** Description of the task **
Starting from the line that contains "Viewport: 1203px width, 910px height.", output every remaining line of the records below exactly as it appears, that line and the last one included.

** Records contained in a dataset **
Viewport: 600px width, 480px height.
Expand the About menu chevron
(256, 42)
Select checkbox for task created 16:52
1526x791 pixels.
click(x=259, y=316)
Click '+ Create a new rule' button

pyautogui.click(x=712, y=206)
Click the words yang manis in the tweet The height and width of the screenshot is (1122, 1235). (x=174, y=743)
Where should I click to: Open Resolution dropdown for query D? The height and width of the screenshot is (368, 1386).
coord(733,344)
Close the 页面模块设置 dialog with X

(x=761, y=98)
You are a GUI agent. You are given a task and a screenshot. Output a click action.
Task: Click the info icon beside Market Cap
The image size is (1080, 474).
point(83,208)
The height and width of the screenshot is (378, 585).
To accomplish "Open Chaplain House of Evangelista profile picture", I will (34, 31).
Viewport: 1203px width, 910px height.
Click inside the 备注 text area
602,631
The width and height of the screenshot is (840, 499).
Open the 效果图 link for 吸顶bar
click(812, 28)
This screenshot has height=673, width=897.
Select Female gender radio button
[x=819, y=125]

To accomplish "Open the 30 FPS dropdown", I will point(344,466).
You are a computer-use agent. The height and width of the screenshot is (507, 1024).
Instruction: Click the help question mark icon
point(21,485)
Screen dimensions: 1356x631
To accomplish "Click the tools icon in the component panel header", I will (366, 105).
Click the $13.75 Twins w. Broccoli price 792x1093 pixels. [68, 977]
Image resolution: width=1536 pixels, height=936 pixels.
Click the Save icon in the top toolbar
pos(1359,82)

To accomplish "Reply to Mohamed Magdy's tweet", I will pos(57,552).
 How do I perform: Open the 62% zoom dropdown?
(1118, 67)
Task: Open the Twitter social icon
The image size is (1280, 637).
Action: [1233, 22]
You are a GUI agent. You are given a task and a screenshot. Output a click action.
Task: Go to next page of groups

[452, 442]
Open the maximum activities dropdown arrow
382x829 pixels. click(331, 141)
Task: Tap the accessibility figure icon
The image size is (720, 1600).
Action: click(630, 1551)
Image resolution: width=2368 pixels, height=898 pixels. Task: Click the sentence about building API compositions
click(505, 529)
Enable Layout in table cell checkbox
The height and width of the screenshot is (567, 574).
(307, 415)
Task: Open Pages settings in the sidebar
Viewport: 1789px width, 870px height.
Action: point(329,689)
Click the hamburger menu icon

** Answer for this exercise **
Viewport: 1203px width, 910px height.
Click inside the 备注 text area
602,631
The width and height of the screenshot is (840, 499).
Open the 效果图 link for 吸顶bar
click(812, 28)
This screenshot has height=673, width=897.
Select Female gender radio button
[x=819, y=125]

To accomplish "Open the 30 FPS dropdown", I will point(344,466).
You are a computer-use agent. The height and width of the screenshot is (507, 1024).
Instruction: Click the help question mark icon
point(21,485)
Screen dimensions: 1356x631
To accomplish "Click the tools icon in the component panel header", I will (366, 105).
Click the $13.75 Twins w. Broccoli price 792x1093 pixels. [68, 977]
Image resolution: width=1536 pixels, height=936 pixels.
Click the Save icon in the top toolbar
pos(1359,82)

To accomplish "Reply to Mohamed Magdy's tweet", I will pos(57,552).
 How do I perform: Open the 62% zoom dropdown?
(1118, 67)
Task: Open the Twitter social icon
The image size is (1280, 637).
Action: [1233, 22]
You are a GUI agent. You are given a task and a screenshot. Output a click action.
Task: Go to next page of groups

[452, 442]
Open the maximum activities dropdown arrow
382x829 pixels. click(331, 141)
Task: Tap the accessibility figure icon
The image size is (720, 1600).
Action: click(630, 1551)
Image resolution: width=2368 pixels, height=898 pixels. Task: Click the sentence about building API compositions
click(505, 529)
Enable Layout in table cell checkbox
The height and width of the screenshot is (567, 574).
(307, 415)
Task: Open Pages settings in the sidebar
Viewport: 1789px width, 870px height.
Action: point(329,689)
Click the hamburger menu icon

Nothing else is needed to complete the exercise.